Was, so fragt man sich, ist da bloß schiefgelaufen? Dass die Dietz AG weiter mit allen Mitteln versucht, ihre dritte Goldgrube am Limes durchzudrücken, überrascht niemanden. Dass die Firma Hager, die ihr neues Logistikzentrum am Limes einrichten (und dafür Arbeitsplätze im strukturschwachen Saarland abbauen) möchte, ihre Umzugspläne umsetzen will, versteht sich auch von selbst. Was aber die Hammersbacher Koalition antreibt, bleibt uns rätselhaft – besonders im Fall der Grünen. Denn während die CDU sich ‚nur‘ fragen lassen muss, wie biegsam ihre Haltungen sind, steht für die Grünen nicht weniger als die politische Existenzberechtigung auf dem Spiel. Denn die Partei hält hier allem Anschein nach das Gegenteil dessen für möglich, für was man sie gewählt hat. Und dass ‚Restflächen‘ im Schatten der Monsterhallen ‚ökologisch aufgewertet‘ werden sollen, wird ihre WählerInnen angesichts der Dimensionen vielleicht nicht überzeugen können.
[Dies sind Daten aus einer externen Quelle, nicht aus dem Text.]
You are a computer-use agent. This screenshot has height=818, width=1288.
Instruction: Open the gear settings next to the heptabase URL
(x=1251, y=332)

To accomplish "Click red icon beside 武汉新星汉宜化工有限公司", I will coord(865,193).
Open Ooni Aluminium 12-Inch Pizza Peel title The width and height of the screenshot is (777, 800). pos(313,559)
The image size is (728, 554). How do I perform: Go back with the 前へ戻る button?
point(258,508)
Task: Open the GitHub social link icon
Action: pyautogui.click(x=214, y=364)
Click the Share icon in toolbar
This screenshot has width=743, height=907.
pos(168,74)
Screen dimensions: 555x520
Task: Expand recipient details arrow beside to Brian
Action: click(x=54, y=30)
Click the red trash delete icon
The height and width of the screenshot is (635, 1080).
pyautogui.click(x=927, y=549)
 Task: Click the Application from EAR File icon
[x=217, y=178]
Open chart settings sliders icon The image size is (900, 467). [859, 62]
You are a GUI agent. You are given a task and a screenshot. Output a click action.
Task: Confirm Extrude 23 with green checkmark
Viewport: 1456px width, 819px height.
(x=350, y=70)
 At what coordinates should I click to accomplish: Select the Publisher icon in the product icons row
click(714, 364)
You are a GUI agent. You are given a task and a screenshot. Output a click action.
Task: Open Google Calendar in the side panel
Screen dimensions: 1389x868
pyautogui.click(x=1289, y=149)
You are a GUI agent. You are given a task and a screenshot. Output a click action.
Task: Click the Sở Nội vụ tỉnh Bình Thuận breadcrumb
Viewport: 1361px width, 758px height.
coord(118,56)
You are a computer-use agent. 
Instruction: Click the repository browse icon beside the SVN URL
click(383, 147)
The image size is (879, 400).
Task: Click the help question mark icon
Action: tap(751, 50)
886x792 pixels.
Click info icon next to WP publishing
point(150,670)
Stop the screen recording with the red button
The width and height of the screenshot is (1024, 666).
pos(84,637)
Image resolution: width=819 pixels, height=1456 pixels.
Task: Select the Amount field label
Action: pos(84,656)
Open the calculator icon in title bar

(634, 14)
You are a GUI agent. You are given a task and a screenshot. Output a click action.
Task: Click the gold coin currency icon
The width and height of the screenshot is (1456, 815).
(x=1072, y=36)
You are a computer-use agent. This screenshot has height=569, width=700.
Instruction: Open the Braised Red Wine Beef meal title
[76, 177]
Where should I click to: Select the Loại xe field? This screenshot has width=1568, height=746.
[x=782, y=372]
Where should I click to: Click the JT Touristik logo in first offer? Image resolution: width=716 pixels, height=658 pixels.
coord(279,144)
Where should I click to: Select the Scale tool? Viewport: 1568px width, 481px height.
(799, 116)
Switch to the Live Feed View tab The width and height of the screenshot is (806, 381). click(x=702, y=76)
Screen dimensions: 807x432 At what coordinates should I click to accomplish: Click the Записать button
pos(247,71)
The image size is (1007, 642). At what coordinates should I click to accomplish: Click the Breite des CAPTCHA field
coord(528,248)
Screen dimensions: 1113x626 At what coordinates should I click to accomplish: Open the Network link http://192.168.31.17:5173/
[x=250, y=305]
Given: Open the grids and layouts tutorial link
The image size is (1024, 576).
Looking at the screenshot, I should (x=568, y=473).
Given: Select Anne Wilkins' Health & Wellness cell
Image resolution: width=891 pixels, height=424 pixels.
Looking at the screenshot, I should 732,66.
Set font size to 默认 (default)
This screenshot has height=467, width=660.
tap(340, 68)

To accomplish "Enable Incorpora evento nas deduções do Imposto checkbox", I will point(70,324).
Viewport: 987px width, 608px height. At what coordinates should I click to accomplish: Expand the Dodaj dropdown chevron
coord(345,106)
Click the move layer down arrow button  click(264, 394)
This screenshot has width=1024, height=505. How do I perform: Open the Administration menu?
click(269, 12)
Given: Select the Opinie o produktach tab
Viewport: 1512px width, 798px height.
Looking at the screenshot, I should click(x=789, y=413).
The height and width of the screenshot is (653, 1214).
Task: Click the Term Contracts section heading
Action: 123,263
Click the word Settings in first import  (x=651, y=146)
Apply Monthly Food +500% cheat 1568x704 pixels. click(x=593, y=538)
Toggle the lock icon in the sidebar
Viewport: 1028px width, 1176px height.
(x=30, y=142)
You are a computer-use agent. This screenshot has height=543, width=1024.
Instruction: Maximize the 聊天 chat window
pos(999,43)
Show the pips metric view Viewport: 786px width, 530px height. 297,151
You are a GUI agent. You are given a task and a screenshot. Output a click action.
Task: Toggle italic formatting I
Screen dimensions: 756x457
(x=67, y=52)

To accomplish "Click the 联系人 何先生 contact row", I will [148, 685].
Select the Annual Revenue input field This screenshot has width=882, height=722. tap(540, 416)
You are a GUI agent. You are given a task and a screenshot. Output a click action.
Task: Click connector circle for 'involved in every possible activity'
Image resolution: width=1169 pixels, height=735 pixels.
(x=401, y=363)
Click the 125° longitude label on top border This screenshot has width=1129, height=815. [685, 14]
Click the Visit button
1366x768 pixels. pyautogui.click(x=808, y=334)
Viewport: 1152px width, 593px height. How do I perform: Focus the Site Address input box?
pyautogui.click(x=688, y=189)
Die breite Koalition der Hallenkritiker stand bisher gemeinsam für einen Kompromiss, der allen Interessen gerecht werden sollte: Die – von vielen als schmerzhaft empfundenen – Hallen 1 und 2 dienten dem Regionalverband, der Logistikbranche und dem Investor. Ein Verzicht auf die Osterweiterung diente dem Natur- und Landschaftsschutz. Und eine ohne dritte Halle kleinteilige, umweltverträgliche Entwicklung der Westerweiterung diente dem regionalen Gewerbe und Handwerk. Dafür haben sich AnwohnerInnen, Naturschutzverbände, Kirchen, Bauern und BI gemeinsam stark gemacht. In Limeshain und Hammersbach gründeten sich Ortsverbände der Grünen, die – in Hammersbach gemeinsam mit der CDU – dasselbe Ziel verkündeten wie auch in Büdingen: Keine Halle 3.

Und nun? Noch könnte es sein, dass die Presseberichte, in welchen Herr Kasseckert sich landauf, landab im Landtagswahljahr als ‚Retter der Halle 3‘ loben lässt, ein Missverständnis sind. Dass CDU und Grüne nicht mit den Forderungen der Gegenseite in Verhandlungen gehen, sondern mit den eigenen. Denn gegen Gespräche ist ja grundsätzlich nichts zu sagen – so lange sie nicht heimlich geführt werden. Und nicht jene Ziele negieren, mit welchen man in den Wahlkampf zog.